Theta Capital Management Launches $200M Blockchain Fund Targeting 10-15 Investments

- Amsterdam-based Theta Capital Management is seeking $200 million for its latest blockchain fund-of-funds targeting specialized crypto venture firms.
- Founded in 2001, Theta shifted its focus to digital assets in 2018 and now manages approximately $1.2 billion.
- Theta recently closed a separate fundraising round of over $170 million.
- The firm’s portfolio includes marquee crypto venture capital firms such as Pantera Capital, CoinFund, Polychain Capital, and Dragonfly Capital.
What Happened
The new vehicle, called Theta Blockchain Ventures V, will allocate capital to between 10 and 15 venture firms specializing in digital assets while targeting a 25% net internal rate of return, according to an investor deck obtained by Bloomberg.
Managing Partner and Chief Investment Officer, Ruud Smets, previously told Bloomberg that “crypto-native venture firms possess a sustainable edge beyond just getting exposure to the market.”

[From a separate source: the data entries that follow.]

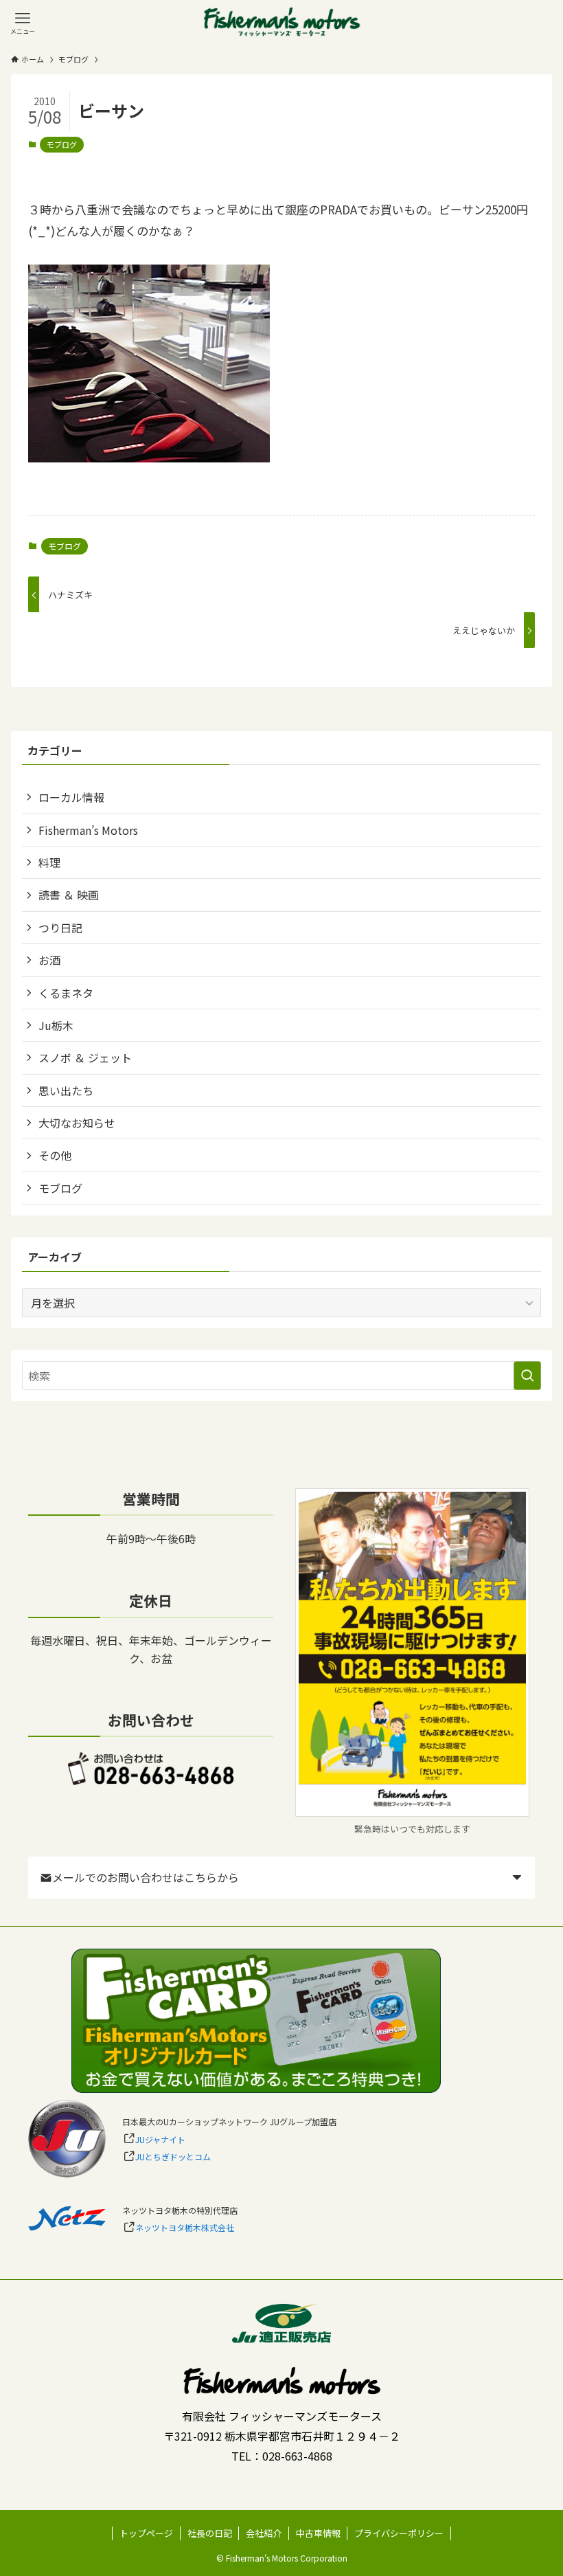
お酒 (49, 960)
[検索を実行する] (527, 1375)
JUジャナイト (160, 2139)
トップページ (146, 2533)
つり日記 (60, 927)
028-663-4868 (297, 2456)
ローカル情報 (71, 797)
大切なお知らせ (76, 1123)
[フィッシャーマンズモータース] (281, 22)
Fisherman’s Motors (88, 830)
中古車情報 (318, 2533)
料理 (49, 862)
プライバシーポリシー (399, 2533)
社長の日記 (209, 2533)
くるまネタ (65, 993)
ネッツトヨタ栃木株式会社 (184, 2227)
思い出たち (65, 1090)
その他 (54, 1155)
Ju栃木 (55, 1025)
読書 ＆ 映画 (68, 894)
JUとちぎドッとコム (173, 2156)
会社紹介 (264, 2533)
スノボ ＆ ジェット (85, 1057)
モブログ (62, 144)
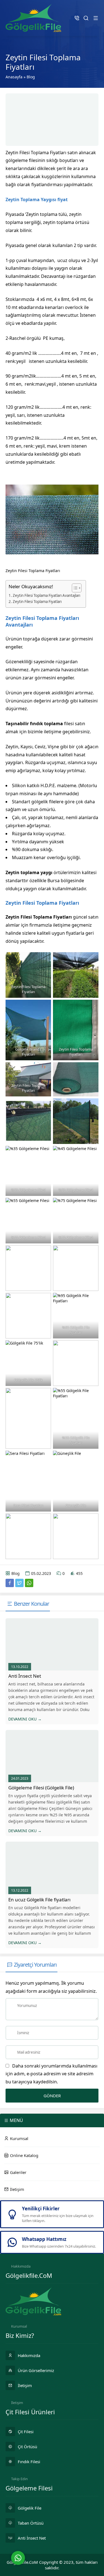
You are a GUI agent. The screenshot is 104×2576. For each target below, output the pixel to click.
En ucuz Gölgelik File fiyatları (39, 1899)
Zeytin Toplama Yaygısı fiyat (37, 199)
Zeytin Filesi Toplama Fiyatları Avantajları (46, 595)
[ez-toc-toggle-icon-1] (74, 588)
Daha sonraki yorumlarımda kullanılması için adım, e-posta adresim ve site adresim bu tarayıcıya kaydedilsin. (51, 2074)
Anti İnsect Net (24, 1676)
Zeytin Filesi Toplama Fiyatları (37, 601)
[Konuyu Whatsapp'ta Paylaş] (29, 1583)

The fund-of-funds model allows institutional investors to gain diversified exposure to early-stage blockchain startups through established venture capital intermediaries.
Theta has invested over $600 million in crypto-native venture capital funds since 2017, establishing itself as one of the largest institutional allocators in the blockchain industry.
The fundraising effort comes during a challenging period for crypto venture investing, even as token prices have surged throughout 2025.
According to Galaxy Digital research, increased interest in artificial intelligence has drawn attention away from crypto investing, while spot ETFs and treasury companies are competing for institutional investment dollars.
Meanwhile, private token sales raised $410 million across just 15 deals in Q2, marking the strongest private performance since 2021, driven by strategic treasury deals and rollup ecosystem investments.
Geographically, this shift marks a return to traditional venture hubs, following Malta’s brief lead last quarter due to a single large sovereign fund investment.
The broader macro environment continues to pressure crypto venture capital, with rising interest rates and shifts in allocator preferences directing institutional flows away from early-stage startup investments toward liquid, regulated instruments.
Many institutional investors are now seeking crypto exposure through spot exchange-traded funds and digital asset treasury companies rather than venture capital commitments.
Market Context
Amsterdam-based Theta Capital Management is seeking $200 million for its latest blockchain fund-of-funds targeting specialized crypto venture firms.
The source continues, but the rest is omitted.